Required work » Would you give the entries below again, precisely as they are written?

Records for processing »
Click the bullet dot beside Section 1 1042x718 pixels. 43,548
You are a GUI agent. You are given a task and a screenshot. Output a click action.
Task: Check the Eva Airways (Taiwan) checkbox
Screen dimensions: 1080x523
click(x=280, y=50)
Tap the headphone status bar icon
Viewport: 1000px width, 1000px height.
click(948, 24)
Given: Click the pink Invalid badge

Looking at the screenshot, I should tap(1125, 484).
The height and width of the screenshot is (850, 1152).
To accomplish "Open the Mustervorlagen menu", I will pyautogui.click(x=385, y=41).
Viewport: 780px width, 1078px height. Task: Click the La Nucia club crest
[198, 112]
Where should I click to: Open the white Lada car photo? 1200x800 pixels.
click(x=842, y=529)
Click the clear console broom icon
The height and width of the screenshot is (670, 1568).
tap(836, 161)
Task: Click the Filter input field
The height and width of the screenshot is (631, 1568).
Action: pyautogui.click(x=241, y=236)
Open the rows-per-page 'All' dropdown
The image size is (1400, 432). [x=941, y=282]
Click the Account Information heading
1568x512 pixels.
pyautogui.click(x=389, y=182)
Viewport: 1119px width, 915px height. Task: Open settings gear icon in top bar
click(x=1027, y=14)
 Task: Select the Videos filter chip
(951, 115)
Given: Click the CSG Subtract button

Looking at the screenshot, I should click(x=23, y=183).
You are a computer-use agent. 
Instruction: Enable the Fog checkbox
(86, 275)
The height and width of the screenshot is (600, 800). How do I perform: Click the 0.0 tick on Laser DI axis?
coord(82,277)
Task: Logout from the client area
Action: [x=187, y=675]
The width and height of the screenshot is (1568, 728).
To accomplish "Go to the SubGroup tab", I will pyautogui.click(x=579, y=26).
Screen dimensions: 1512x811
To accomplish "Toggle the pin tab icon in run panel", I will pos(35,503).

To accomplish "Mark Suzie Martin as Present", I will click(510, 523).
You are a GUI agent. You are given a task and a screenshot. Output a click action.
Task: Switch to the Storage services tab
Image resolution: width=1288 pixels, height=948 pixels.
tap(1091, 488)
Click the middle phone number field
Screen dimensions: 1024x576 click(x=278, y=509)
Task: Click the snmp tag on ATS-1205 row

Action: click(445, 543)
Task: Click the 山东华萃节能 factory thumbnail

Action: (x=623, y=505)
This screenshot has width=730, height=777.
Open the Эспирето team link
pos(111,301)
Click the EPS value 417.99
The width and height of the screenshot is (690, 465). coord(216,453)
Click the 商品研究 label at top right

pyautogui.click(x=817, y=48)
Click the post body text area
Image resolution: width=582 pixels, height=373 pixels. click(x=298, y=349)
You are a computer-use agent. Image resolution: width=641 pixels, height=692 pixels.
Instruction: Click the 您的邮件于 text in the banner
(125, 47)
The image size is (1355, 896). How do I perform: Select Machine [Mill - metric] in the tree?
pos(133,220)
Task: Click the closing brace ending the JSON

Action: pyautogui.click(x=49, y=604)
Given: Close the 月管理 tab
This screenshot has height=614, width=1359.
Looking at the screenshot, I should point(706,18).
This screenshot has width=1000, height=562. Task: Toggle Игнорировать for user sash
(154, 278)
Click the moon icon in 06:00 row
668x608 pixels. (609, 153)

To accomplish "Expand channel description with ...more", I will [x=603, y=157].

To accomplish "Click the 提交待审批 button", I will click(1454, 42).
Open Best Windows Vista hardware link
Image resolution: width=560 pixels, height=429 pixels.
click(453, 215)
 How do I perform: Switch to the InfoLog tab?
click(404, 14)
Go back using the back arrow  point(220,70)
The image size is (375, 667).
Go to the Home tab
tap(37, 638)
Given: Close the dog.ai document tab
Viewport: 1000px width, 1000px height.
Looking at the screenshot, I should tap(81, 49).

Answer to this exercise »
Click the bullet dot beside Section 1 1042x718 pixels. 43,548
You are a GUI agent. You are given a task and a screenshot. Output a click action.
Task: Check the Eva Airways (Taiwan) checkbox
Screen dimensions: 1080x523
click(x=280, y=50)
Tap the headphone status bar icon
Viewport: 1000px width, 1000px height.
click(948, 24)
Given: Click the pink Invalid badge

Looking at the screenshot, I should tap(1125, 484).
The height and width of the screenshot is (850, 1152).
To accomplish "Open the Mustervorlagen menu", I will pyautogui.click(x=385, y=41).
Viewport: 780px width, 1078px height. Task: Click the La Nucia club crest
[198, 112]
Where should I click to: Open the white Lada car photo? 1200x800 pixels.
click(x=842, y=529)
Click the clear console broom icon
The height and width of the screenshot is (670, 1568).
tap(836, 161)
Task: Click the Filter input field
The height and width of the screenshot is (631, 1568).
Action: pyautogui.click(x=241, y=236)
Open the rows-per-page 'All' dropdown
The image size is (1400, 432). [x=941, y=282]
Click the Account Information heading
1568x512 pixels.
pyautogui.click(x=389, y=182)
Viewport: 1119px width, 915px height. Task: Open settings gear icon in top bar
click(x=1027, y=14)
 Task: Select the Videos filter chip
(951, 115)
Given: Click the CSG Subtract button

Looking at the screenshot, I should click(x=23, y=183).
You are a computer-use agent. 
Instruction: Enable the Fog checkbox
(86, 275)
The height and width of the screenshot is (600, 800). How do I perform: Click the 0.0 tick on Laser DI axis?
coord(82,277)
Task: Logout from the client area
Action: [x=187, y=675]
The width and height of the screenshot is (1568, 728).
To accomplish "Go to the SubGroup tab", I will pyautogui.click(x=579, y=26).
Screen dimensions: 1512x811
To accomplish "Toggle the pin tab icon in run panel", I will pos(35,503).

To accomplish "Mark Suzie Martin as Present", I will click(510, 523).
You are a GUI agent. You are given a task and a screenshot. Output a click action.
Task: Switch to the Storage services tab
Image resolution: width=1288 pixels, height=948 pixels.
tap(1091, 488)
Click the middle phone number field
Screen dimensions: 1024x576 click(x=278, y=509)
Task: Click the snmp tag on ATS-1205 row

Action: click(445, 543)
Task: Click the 山东华萃节能 factory thumbnail

Action: (x=623, y=505)
This screenshot has width=730, height=777.
Open the Эспирето team link
pos(111,301)
Click the EPS value 417.99
The width and height of the screenshot is (690, 465). coord(216,453)
Click the 商品研究 label at top right

pyautogui.click(x=817, y=48)
Click the post body text area
Image resolution: width=582 pixels, height=373 pixels. click(x=298, y=349)
You are a computer-use agent. Image resolution: width=641 pixels, height=692 pixels.
Instruction: Click the 您的邮件于 text in the banner
(125, 47)
The image size is (1355, 896). How do I perform: Select Machine [Mill - metric] in the tree?
pos(133,220)
Task: Click the closing brace ending the JSON

Action: pyautogui.click(x=49, y=604)
Given: Close the 月管理 tab
This screenshot has height=614, width=1359.
Looking at the screenshot, I should point(706,18).
This screenshot has width=1000, height=562. Task: Toggle Игнорировать for user sash
(154, 278)
Click the moon icon in 06:00 row
668x608 pixels. (609, 153)

To accomplish "Expand channel description with ...more", I will [x=603, y=157].

To accomplish "Click the 提交待审批 button", I will click(1454, 42).
Open Best Windows Vista hardware link
Image resolution: width=560 pixels, height=429 pixels.
click(453, 215)
 How do I perform: Switch to the InfoLog tab?
click(404, 14)
Go back using the back arrow  point(220,70)
The image size is (375, 667).
Go to the Home tab
tap(37, 638)
Given: Close the dog.ai document tab
Viewport: 1000px width, 1000px height.
Looking at the screenshot, I should tap(81, 49).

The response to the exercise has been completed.